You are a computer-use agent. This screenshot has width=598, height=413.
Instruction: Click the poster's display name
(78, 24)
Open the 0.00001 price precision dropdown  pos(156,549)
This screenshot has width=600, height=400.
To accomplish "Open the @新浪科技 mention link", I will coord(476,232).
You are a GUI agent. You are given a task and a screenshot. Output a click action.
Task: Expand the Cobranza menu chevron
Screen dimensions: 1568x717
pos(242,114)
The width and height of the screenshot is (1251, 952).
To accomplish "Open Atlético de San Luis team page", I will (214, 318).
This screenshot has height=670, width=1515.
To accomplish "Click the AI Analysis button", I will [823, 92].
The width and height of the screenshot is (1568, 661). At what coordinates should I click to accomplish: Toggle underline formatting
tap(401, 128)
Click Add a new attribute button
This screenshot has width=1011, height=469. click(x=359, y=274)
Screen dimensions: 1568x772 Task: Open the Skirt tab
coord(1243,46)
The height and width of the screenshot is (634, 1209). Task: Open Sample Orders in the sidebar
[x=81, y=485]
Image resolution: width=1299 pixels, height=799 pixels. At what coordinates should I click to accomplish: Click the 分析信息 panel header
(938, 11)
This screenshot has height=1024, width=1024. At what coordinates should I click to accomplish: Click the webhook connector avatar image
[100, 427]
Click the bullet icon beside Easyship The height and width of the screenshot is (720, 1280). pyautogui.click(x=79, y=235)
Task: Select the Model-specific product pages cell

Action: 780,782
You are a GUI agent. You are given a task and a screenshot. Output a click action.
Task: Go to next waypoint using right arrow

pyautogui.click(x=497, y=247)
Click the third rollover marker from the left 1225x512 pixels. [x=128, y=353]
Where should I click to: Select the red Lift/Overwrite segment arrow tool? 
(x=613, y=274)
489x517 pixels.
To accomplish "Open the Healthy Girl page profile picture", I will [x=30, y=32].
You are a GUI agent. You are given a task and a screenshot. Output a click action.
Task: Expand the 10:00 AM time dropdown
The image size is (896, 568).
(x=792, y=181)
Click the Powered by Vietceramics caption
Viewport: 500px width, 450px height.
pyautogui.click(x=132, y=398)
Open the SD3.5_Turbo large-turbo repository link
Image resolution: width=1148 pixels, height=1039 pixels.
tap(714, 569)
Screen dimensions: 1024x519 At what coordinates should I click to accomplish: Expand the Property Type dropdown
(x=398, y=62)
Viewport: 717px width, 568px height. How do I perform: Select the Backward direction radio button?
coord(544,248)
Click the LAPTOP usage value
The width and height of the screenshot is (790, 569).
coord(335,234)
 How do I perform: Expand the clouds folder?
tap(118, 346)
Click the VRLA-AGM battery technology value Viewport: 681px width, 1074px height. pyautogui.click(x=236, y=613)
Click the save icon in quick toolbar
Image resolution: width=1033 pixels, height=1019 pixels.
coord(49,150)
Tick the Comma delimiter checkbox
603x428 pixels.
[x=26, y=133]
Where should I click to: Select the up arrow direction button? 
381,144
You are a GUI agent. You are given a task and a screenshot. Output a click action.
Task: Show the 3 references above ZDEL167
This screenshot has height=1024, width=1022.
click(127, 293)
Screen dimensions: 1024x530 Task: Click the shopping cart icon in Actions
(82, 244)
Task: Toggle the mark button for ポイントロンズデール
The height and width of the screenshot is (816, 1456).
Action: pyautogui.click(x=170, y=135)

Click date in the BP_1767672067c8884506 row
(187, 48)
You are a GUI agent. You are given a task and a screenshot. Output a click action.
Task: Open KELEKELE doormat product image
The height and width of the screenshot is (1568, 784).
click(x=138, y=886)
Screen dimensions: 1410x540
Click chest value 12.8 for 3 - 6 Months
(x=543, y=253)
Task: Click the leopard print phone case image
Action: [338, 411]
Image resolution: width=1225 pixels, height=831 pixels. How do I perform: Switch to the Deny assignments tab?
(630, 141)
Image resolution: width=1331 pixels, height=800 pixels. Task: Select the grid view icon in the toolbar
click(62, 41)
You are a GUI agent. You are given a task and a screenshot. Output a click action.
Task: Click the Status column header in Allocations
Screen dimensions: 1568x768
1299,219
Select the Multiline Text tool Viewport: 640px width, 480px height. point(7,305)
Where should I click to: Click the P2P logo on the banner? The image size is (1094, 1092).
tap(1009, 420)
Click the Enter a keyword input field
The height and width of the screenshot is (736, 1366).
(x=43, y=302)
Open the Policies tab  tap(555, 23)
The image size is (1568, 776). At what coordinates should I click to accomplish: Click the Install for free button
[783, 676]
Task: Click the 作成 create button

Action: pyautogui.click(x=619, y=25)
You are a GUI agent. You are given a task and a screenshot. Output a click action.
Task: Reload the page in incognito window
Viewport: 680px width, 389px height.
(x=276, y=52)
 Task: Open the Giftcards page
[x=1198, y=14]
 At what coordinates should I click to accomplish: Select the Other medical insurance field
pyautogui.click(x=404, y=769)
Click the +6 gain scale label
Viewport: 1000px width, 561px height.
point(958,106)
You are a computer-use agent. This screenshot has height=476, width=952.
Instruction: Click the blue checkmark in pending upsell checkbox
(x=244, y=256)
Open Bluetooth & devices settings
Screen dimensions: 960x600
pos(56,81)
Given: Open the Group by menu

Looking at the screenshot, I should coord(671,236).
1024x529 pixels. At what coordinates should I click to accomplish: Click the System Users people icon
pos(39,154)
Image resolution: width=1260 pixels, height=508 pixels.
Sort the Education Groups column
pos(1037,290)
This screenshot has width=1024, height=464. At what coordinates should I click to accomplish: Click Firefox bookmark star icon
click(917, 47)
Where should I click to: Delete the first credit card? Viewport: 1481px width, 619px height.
==========
EXERCISE OBJECTIVE. Retype all the material above precisely, with no line left out.

RESULT FOR THIS EXERCISE.
You are a computer-use agent. This screenshot has width=598, height=413.
Instruction: Click the poster's display name
(78, 24)
Open the 0.00001 price precision dropdown  pos(156,549)
This screenshot has width=600, height=400.
To accomplish "Open the @新浪科技 mention link", I will coord(476,232).
You are a GUI agent. You are given a task and a screenshot. Output a click action.
Task: Expand the Cobranza menu chevron
Screen dimensions: 1568x717
pos(242,114)
The width and height of the screenshot is (1251, 952).
To accomplish "Open Atlético de San Luis team page", I will (214, 318).
This screenshot has height=670, width=1515.
To accomplish "Click the AI Analysis button", I will [823, 92].
The width and height of the screenshot is (1568, 661). At what coordinates should I click to accomplish: Toggle underline formatting
tap(401, 128)
Click Add a new attribute button
This screenshot has width=1011, height=469. click(x=359, y=274)
Screen dimensions: 1568x772 Task: Open the Skirt tab
coord(1243,46)
The height and width of the screenshot is (634, 1209). Task: Open Sample Orders in the sidebar
[x=81, y=485]
Image resolution: width=1299 pixels, height=799 pixels. At what coordinates should I click to accomplish: Click the 分析信息 panel header
(938, 11)
This screenshot has height=1024, width=1024. At what coordinates should I click to accomplish: Click the webhook connector avatar image
[100, 427]
Click the bullet icon beside Easyship The height and width of the screenshot is (720, 1280). pyautogui.click(x=79, y=235)
Task: Select the Model-specific product pages cell

Action: 780,782
You are a GUI agent. You are given a task and a screenshot. Output a click action.
Task: Go to next waypoint using right arrow

pyautogui.click(x=497, y=247)
Click the third rollover marker from the left 1225x512 pixels. [x=128, y=353]
Where should I click to: Select the red Lift/Overwrite segment arrow tool? 
(x=613, y=274)
489x517 pixels.
To accomplish "Open the Healthy Girl page profile picture", I will [x=30, y=32].
You are a GUI agent. You are given a task and a screenshot. Output a click action.
Task: Expand the 10:00 AM time dropdown
The image size is (896, 568).
(x=792, y=181)
Click the Powered by Vietceramics caption
Viewport: 500px width, 450px height.
pyautogui.click(x=132, y=398)
Open the SD3.5_Turbo large-turbo repository link
Image resolution: width=1148 pixels, height=1039 pixels.
tap(714, 569)
Screen dimensions: 1024x519 At what coordinates should I click to accomplish: Expand the Property Type dropdown
(x=398, y=62)
Viewport: 717px width, 568px height. How do I perform: Select the Backward direction radio button?
coord(544,248)
Click the LAPTOP usage value
The width and height of the screenshot is (790, 569).
coord(335,234)
 How do I perform: Expand the clouds folder?
tap(118, 346)
Click the VRLA-AGM battery technology value Viewport: 681px width, 1074px height. pyautogui.click(x=236, y=613)
Click the save icon in quick toolbar
Image resolution: width=1033 pixels, height=1019 pixels.
coord(49,150)
Tick the Comma delimiter checkbox
603x428 pixels.
[x=26, y=133]
Where should I click to: Select the up arrow direction button? 
381,144
You are a GUI agent. You are given a task and a screenshot. Output a click action.
Task: Show the 3 references above ZDEL167
This screenshot has height=1024, width=1022.
click(127, 293)
Screen dimensions: 1024x530 Task: Click the shopping cart icon in Actions
(82, 244)
Task: Toggle the mark button for ポイントロンズデール
The height and width of the screenshot is (816, 1456).
Action: pyautogui.click(x=170, y=135)

Click date in the BP_1767672067c8884506 row
(187, 48)
You are a GUI agent. You are given a task and a screenshot. Output a click action.
Task: Open KELEKELE doormat product image
The height and width of the screenshot is (1568, 784).
click(x=138, y=886)
Screen dimensions: 1410x540
Click chest value 12.8 for 3 - 6 Months
(x=543, y=253)
Task: Click the leopard print phone case image
Action: [338, 411]
Image resolution: width=1225 pixels, height=831 pixels. How do I perform: Switch to the Deny assignments tab?
(630, 141)
Image resolution: width=1331 pixels, height=800 pixels. Task: Select the grid view icon in the toolbar
click(62, 41)
You are a GUI agent. You are given a task and a screenshot. Output a click action.
Task: Click the Status column header in Allocations
Screen dimensions: 1568x768
1299,219
Select the Multiline Text tool Viewport: 640px width, 480px height. point(7,305)
Where should I click to: Click the P2P logo on the banner? The image size is (1094, 1092).
tap(1009, 420)
Click the Enter a keyword input field
The height and width of the screenshot is (736, 1366).
(x=43, y=302)
Open the Policies tab  tap(555, 23)
The image size is (1568, 776). At what coordinates should I click to accomplish: Click the Install for free button
[783, 676]
Task: Click the 作成 create button

Action: pyautogui.click(x=619, y=25)
You are a GUI agent. You are given a task and a screenshot. Output a click action.
Task: Reload the page in incognito window
Viewport: 680px width, 389px height.
(x=276, y=52)
 Task: Open the Giftcards page
[x=1198, y=14]
 At what coordinates should I click to accomplish: Select the Other medical insurance field
pyautogui.click(x=404, y=769)
Click the +6 gain scale label
Viewport: 1000px width, 561px height.
point(958,106)
You are a computer-use agent. This screenshot has height=476, width=952.
Instruction: Click the blue checkmark in pending upsell checkbox
(x=244, y=256)
Open Bluetooth & devices settings
Screen dimensions: 960x600
pos(56,81)
Given: Open the Group by menu

Looking at the screenshot, I should coord(671,236).
1024x529 pixels. At what coordinates should I click to accomplish: Click the System Users people icon
pos(39,154)
Image resolution: width=1260 pixels, height=508 pixels.
Sort the Education Groups column
pos(1037,290)
This screenshot has width=1024, height=464. At what coordinates should I click to accomplish: Click Firefox bookmark star icon
click(917, 47)
Where should I click to: Delete the first credit card? Viewport: 1481px width, 619px height.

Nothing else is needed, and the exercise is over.